飯塚 僕が初めて海外(米国)へ練習に行ったのが高3の冬。インターハイで優勝してるから、ちょっと鼻が高くなってたんだけど、自分より大きい人、速い人がいっぱいいて、ポキッとへし折られた(笑)。で、世界ジュニアで優勝して、ちょっとまた気持ちが大きくなったんだけど、オリンピックでこてんぱんにやられて、というのを繰り返してた。

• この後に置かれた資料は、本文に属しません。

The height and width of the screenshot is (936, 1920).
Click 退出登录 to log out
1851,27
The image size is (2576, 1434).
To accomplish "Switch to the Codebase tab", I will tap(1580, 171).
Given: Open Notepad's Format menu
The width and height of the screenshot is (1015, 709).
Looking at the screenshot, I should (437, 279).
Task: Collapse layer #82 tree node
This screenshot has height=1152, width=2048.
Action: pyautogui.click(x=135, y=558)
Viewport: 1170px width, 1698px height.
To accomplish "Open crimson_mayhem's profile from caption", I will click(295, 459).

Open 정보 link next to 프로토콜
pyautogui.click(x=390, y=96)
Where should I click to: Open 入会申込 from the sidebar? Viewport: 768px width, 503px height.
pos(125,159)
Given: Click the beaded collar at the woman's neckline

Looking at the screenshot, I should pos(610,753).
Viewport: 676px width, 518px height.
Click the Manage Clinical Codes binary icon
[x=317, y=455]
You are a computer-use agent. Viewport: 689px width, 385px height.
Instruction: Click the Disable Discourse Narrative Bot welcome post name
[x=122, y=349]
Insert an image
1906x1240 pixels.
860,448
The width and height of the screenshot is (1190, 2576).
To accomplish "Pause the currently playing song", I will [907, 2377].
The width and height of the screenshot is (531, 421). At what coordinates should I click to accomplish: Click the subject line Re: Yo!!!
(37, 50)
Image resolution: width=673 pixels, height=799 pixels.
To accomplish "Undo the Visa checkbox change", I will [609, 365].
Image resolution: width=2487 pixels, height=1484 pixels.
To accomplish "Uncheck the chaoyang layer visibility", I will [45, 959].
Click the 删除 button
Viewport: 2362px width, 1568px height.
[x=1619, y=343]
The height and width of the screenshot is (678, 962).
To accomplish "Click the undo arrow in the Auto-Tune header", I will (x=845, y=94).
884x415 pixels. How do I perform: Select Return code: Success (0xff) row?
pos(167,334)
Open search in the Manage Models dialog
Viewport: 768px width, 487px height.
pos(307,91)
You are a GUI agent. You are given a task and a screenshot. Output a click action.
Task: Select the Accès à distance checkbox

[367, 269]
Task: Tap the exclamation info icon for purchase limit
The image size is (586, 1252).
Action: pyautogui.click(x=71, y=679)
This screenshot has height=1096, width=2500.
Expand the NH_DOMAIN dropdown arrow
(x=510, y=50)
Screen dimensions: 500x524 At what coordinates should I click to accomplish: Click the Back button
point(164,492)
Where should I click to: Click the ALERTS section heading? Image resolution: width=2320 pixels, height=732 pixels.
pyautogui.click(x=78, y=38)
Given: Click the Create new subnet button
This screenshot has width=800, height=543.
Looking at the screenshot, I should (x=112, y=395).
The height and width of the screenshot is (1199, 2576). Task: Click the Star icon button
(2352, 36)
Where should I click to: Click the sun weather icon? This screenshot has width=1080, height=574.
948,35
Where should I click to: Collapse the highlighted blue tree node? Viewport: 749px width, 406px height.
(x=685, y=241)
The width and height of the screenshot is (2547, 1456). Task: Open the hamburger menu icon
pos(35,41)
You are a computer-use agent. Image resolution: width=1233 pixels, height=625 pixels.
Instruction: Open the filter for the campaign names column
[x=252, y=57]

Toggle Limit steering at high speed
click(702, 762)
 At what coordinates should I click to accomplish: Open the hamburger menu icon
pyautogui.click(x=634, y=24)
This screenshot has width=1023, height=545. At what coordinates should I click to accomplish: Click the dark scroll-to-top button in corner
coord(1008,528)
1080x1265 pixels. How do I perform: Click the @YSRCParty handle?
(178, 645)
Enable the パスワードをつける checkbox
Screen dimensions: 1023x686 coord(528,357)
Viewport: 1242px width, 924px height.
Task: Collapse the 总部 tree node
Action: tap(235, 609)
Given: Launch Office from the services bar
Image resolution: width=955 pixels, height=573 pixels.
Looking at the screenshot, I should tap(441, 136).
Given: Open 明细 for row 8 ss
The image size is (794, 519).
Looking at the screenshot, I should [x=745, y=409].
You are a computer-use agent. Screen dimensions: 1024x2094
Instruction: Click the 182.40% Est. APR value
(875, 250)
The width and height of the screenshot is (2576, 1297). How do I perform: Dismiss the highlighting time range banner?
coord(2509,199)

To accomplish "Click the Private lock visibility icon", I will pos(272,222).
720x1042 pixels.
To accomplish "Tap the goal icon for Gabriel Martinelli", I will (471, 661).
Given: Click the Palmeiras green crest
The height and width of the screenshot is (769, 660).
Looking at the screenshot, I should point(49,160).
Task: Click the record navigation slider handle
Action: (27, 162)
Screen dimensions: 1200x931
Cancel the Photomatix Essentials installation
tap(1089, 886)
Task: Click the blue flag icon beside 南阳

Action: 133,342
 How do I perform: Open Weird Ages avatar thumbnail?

僕、モンクトンはランキング1位で行ったの、静岡国際で20秒58(-0.6)を出して。現地に行ったら、「ランキング1番の日本人」みたいに外国選手に冷やかされた。悔しかったけど、予選を1本走ったら見る目が変わりました。最初は、日本人の印象はそんなもんか、と思いましたね。

──海外に出て行って、得たものは大きかったですか。
戸邉 走高跳の場合は特に技術的な面が大きくて、その技術も国によって全然違うんです。跳躍の技術だけじゃなくて、トレーニングの方法や考え方も全然違うかな。それを早いうちに学べたことが、今につながってると思いますね。最初、僕が1人で行ったのはスウェーデンで、ステファン・ホルムというアテネ五輪の金メダリストのところ。大学3年の冬だったんですけど、それから毎年冬には行く習慣がつきました。

──スウェーデンに行くツテはどうやって探したんですか。
戸邉 その時は陸連につないでもらいました。というのも、僕らの世代がこれだけ世界で通用したので、ここを皮切りにもっと世界へ出て行く環境を作ろうという方針になって、その点のサポートはだいぶしていただきました。